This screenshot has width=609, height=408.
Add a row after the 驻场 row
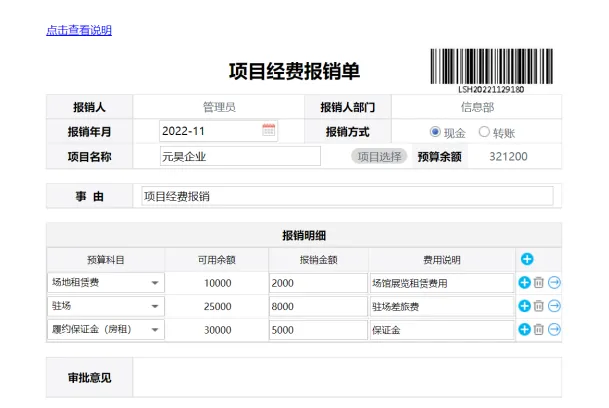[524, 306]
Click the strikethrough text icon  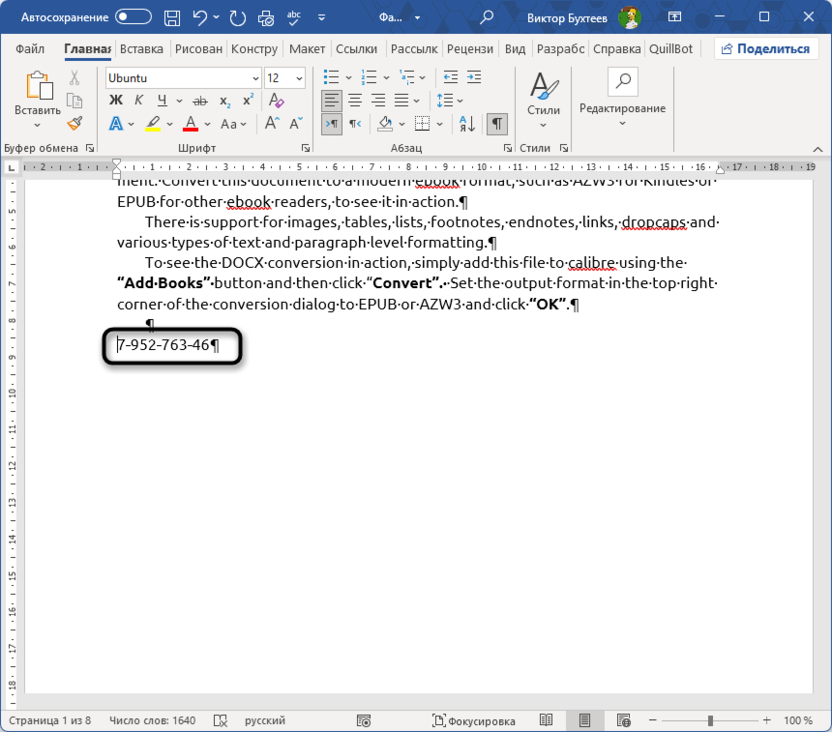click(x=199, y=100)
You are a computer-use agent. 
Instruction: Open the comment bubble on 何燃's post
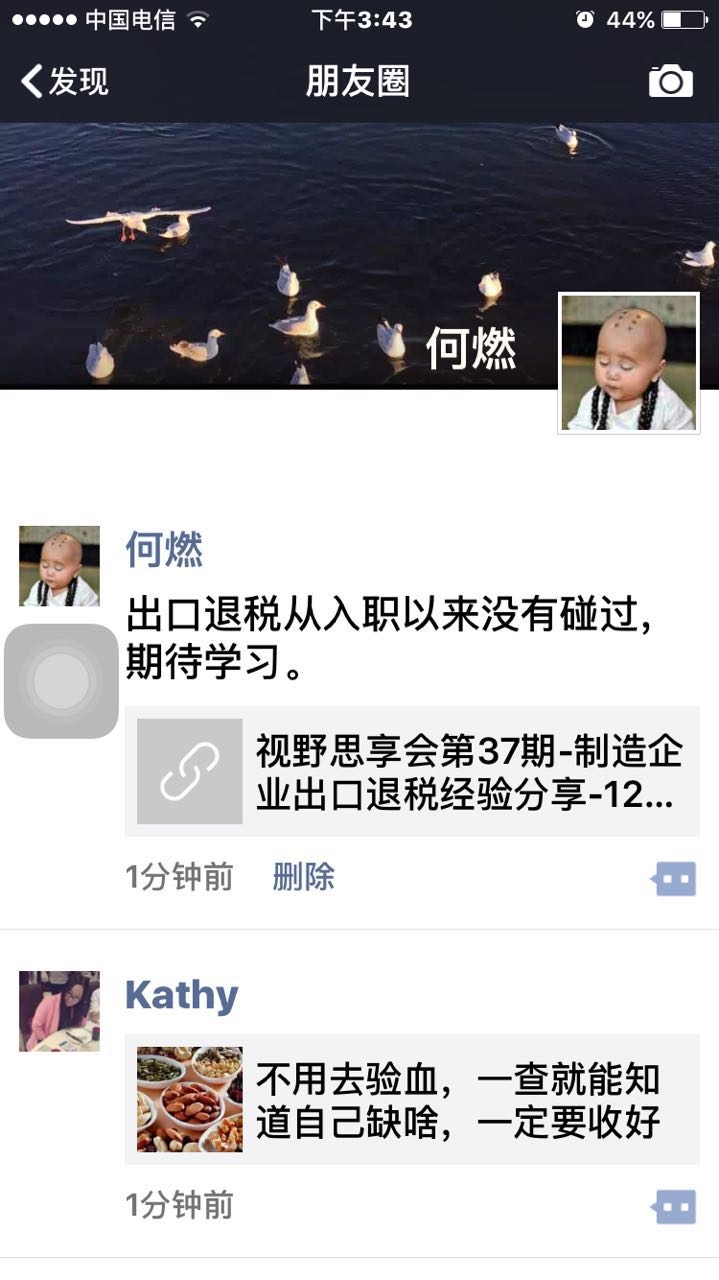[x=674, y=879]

----------------------------------------

* **REQUEST**: Find every line in the records above that contains the string "Open" and copy each of those lines. Uppercase and lowercase letters must match.

* **REPLY**:
Instruction: Open the comment bubble on 何燃's post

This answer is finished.